What is it about Enceladus? I doubt anyone would have thought the tiny moon would weigh so heavily in our thinking about Saturn before Cassini, but now comes the news that Enceladus is distorting the planet’s magnetic field to the point that it becomes tricky to measure the length of the Saturnian day. Count the electrically charged particles originating in the moon’s geysers as the culprit — they’re actually causing Saturn’s magnetic field lines to slip relative to the planet’s rotation.

Enceladus and Saturn's magnetic field

The process seems to work like this: Gas particles are ejected from the geysers on Enceladus and become electrically charged. Captured by Saturn’s magnetic field, they form a disk of plasma that wraps around the planet’s equator. The rotation of the plasma disk slows down enough due to interactions with the magnetic field that the rotation period Cassini has been measuring — based on radio emissions — is not actually the length of Saturn’s day. Instead, it’s the rate of rotation of the plasma disk.

Image: Geysers on Saturn’s little moon Enceladus are throwing off Saturn’s internal clock, making it hard to measure the length of the Saturn day. Credit: NASA/JPL.
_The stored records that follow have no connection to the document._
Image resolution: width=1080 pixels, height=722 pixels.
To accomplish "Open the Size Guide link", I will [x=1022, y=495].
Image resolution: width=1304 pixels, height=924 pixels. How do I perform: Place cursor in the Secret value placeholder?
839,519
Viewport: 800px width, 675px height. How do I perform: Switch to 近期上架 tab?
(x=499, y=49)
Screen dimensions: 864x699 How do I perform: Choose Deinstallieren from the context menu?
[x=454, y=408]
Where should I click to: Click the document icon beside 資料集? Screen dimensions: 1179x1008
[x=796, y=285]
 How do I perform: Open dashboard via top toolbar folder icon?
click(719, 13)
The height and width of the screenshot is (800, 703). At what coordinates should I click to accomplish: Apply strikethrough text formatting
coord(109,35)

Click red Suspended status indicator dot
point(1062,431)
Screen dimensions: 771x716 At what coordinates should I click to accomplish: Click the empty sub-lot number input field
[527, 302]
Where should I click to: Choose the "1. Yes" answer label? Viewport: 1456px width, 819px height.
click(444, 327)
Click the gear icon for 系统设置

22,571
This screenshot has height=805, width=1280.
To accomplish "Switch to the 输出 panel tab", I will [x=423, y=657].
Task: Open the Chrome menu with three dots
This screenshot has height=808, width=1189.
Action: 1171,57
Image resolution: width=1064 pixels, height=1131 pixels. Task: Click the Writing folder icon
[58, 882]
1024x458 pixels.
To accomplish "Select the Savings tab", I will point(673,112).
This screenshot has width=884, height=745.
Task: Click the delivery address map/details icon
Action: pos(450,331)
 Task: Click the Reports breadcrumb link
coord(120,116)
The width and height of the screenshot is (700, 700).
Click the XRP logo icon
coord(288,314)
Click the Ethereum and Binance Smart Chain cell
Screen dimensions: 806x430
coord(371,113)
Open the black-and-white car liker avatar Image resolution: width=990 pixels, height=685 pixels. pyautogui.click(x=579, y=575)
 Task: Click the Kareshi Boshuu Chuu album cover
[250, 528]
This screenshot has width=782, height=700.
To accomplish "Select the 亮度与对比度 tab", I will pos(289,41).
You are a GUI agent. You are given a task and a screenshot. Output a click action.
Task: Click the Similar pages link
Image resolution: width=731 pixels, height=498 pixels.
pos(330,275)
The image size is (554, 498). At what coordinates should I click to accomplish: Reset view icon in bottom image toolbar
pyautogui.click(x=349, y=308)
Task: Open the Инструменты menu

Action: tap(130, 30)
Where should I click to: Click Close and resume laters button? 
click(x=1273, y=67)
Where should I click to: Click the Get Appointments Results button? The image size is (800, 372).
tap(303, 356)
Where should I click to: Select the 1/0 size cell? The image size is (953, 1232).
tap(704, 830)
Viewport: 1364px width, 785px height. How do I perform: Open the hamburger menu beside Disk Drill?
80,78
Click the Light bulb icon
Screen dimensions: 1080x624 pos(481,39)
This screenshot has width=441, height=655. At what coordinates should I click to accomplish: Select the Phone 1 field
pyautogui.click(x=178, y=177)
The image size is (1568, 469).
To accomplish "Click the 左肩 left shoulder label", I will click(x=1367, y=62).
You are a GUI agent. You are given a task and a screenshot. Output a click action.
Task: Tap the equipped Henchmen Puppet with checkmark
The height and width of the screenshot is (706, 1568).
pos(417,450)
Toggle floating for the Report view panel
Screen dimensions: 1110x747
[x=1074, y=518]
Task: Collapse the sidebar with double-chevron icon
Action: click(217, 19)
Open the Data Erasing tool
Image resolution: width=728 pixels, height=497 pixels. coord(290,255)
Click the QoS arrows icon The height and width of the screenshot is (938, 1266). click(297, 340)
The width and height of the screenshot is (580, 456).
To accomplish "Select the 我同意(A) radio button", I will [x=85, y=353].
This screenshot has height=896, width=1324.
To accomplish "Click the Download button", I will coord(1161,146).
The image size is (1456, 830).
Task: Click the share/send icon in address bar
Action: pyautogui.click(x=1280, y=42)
Figuring out how long it takes a gas giant to rotate is problematic, but using regular radio signals seemed to work for Jupiter, Uranus and Neptune. Saturn’s radio period creates a problem because it acts like a pulsed signal instead of a rotating beam. Here’s a possible reason for the pulse, as explained by David Southwood (Imperial College, London):

“We have linked the pulsing radio signal to a rotating magnetic signal. Once each rotation of Saturn’s magnetic field, an asymmetry in the field triggers a burst of radio waves. We have then linked both signals to material that has come from Enceladus.”

Moreover, Saturn’s radio period seems to be changing over time, a difference of one percent between Voyager’s passage in the 1980’s and Cassini’s current measurements. Were the geysers of Enceladus more active when Voyager passed Saturn, or are we simply looking at seasonal variations as the planet orbits the Sun? Whatever the case, we now learn that an accepted marker — involving radio, magnetic field and planetary rotation — has to be reevaluated, and once again Enceladus finds itself in the thick of the controversy.

The paper is Gurnett et al., “The Variable Rotation Period of the Inner Region of Saturn’s Plasma Disk,” published online by Science (March 22, 2007), with abstract here.